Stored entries
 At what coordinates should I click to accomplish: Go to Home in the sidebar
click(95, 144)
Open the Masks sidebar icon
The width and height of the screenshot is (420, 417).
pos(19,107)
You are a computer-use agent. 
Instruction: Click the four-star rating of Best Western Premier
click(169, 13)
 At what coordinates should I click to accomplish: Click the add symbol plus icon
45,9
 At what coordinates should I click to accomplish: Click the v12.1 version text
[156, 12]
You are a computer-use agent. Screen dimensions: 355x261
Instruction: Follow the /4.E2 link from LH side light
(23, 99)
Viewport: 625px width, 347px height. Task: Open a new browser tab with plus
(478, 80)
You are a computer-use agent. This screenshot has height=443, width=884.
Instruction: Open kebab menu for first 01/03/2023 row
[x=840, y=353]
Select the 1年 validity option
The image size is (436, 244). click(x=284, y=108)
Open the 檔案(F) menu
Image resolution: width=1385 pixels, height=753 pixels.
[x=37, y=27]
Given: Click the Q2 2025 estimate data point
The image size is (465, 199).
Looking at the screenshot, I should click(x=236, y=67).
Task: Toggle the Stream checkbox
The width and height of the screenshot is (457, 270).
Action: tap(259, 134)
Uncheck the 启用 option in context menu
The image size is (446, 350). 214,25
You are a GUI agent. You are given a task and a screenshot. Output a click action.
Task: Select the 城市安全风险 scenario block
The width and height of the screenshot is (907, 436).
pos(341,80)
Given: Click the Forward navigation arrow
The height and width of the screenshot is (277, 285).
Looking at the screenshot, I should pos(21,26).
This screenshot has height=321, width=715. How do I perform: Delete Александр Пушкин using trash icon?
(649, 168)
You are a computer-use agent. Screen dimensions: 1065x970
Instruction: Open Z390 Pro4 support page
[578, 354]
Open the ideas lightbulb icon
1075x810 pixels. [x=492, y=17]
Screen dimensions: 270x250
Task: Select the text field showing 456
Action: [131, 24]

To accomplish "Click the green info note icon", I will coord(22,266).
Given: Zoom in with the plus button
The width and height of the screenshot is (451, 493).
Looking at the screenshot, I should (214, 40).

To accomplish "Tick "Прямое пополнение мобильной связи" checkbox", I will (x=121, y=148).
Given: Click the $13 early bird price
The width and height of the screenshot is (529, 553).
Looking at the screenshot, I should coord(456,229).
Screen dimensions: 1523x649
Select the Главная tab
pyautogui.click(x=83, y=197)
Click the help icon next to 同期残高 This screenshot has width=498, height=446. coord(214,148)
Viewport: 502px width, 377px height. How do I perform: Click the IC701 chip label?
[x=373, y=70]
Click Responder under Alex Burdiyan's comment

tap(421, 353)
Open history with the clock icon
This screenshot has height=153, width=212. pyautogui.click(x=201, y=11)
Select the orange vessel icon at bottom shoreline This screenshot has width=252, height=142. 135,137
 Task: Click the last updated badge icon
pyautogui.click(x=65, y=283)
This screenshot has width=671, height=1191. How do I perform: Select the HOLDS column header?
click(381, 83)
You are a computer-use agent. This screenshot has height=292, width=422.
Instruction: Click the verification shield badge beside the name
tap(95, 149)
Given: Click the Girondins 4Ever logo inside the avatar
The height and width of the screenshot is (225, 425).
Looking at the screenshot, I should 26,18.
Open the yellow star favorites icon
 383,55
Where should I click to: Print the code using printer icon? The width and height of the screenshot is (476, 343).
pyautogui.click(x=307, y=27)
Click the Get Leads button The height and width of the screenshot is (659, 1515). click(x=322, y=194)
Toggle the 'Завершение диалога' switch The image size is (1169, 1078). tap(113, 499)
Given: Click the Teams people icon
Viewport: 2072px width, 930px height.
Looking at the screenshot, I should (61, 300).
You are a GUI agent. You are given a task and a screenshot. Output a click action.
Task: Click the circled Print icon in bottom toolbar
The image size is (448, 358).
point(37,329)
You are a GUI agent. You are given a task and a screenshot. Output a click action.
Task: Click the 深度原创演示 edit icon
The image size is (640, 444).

▸ **Directions for this task**:
Copy out all of the records above with nothing altered.

▸ **Result**:
 At what coordinates should I click to accomplish: Go to Home in the sidebar
click(95, 144)
Open the Masks sidebar icon
The width and height of the screenshot is (420, 417).
pos(19,107)
You are a computer-use agent. 
Instruction: Click the four-star rating of Best Western Premier
click(169, 13)
 At what coordinates should I click to accomplish: Click the add symbol plus icon
45,9
 At what coordinates should I click to accomplish: Click the v12.1 version text
[156, 12]
You are a computer-use agent. Screen dimensions: 355x261
Instruction: Follow the /4.E2 link from LH side light
(23, 99)
Viewport: 625px width, 347px height. Task: Open a new browser tab with plus
(478, 80)
You are a computer-use agent. This screenshot has height=443, width=884.
Instruction: Open kebab menu for first 01/03/2023 row
[x=840, y=353]
Select the 1年 validity option
The image size is (436, 244). click(x=284, y=108)
Open the 檔案(F) menu
Image resolution: width=1385 pixels, height=753 pixels.
[x=37, y=27]
Given: Click the Q2 2025 estimate data point
The image size is (465, 199).
Looking at the screenshot, I should click(x=236, y=67).
Task: Toggle the Stream checkbox
The width and height of the screenshot is (457, 270).
Action: tap(259, 134)
Uncheck the 启用 option in context menu
The image size is (446, 350). 214,25
You are a GUI agent. You are given a task and a screenshot. Output a click action.
Task: Select the 城市安全风险 scenario block
The width and height of the screenshot is (907, 436).
pos(341,80)
Given: Click the Forward navigation arrow
The height and width of the screenshot is (277, 285).
Looking at the screenshot, I should pos(21,26).
This screenshot has height=321, width=715. How do I perform: Delete Александр Пушкин using trash icon?
(649, 168)
You are a computer-use agent. Screen dimensions: 1065x970
Instruction: Open Z390 Pro4 support page
[578, 354]
Open the ideas lightbulb icon
1075x810 pixels. [x=492, y=17]
Screen dimensions: 270x250
Task: Select the text field showing 456
Action: [131, 24]

To accomplish "Click the green info note icon", I will coord(22,266).
Given: Zoom in with the plus button
The width and height of the screenshot is (451, 493).
Looking at the screenshot, I should (214, 40).

To accomplish "Tick "Прямое пополнение мобильной связи" checkbox", I will (x=121, y=148).
Given: Click the $13 early bird price
The width and height of the screenshot is (529, 553).
Looking at the screenshot, I should coord(456,229).
Screen dimensions: 1523x649
Select the Главная tab
pyautogui.click(x=83, y=197)
Click the help icon next to 同期残高 This screenshot has width=498, height=446. coord(214,148)
Viewport: 502px width, 377px height. How do I perform: Click the IC701 chip label?
[x=373, y=70]
Click Responder under Alex Burdiyan's comment

tap(421, 353)
Open history with the clock icon
This screenshot has height=153, width=212. pyautogui.click(x=201, y=11)
Select the orange vessel icon at bottom shoreline This screenshot has width=252, height=142. 135,137
 Task: Click the last updated badge icon
pyautogui.click(x=65, y=283)
This screenshot has width=671, height=1191. How do I perform: Select the HOLDS column header?
click(381, 83)
You are a computer-use agent. This screenshot has height=292, width=422.
Instruction: Click the verification shield badge beside the name
tap(95, 149)
Given: Click the Girondins 4Ever logo inside the avatar
The height and width of the screenshot is (225, 425).
Looking at the screenshot, I should 26,18.
Open the yellow star favorites icon
 383,55
Where should I click to: Print the code using printer icon? The width and height of the screenshot is (476, 343).
pyautogui.click(x=307, y=27)
Click the Get Leads button The height and width of the screenshot is (659, 1515). click(x=322, y=194)
Toggle the 'Завершение диалога' switch The image size is (1169, 1078). tap(113, 499)
Given: Click the Teams people icon
Viewport: 2072px width, 930px height.
Looking at the screenshot, I should (61, 300).
You are a GUI agent. You are given a task and a screenshot. Output a click action.
Task: Click the circled Print icon in bottom toolbar
The image size is (448, 358).
point(37,329)
You are a GUI agent. You are given a task and a screenshot. Output a click action.
Task: Click the 深度原创演示 edit icon
The image size is (640, 444).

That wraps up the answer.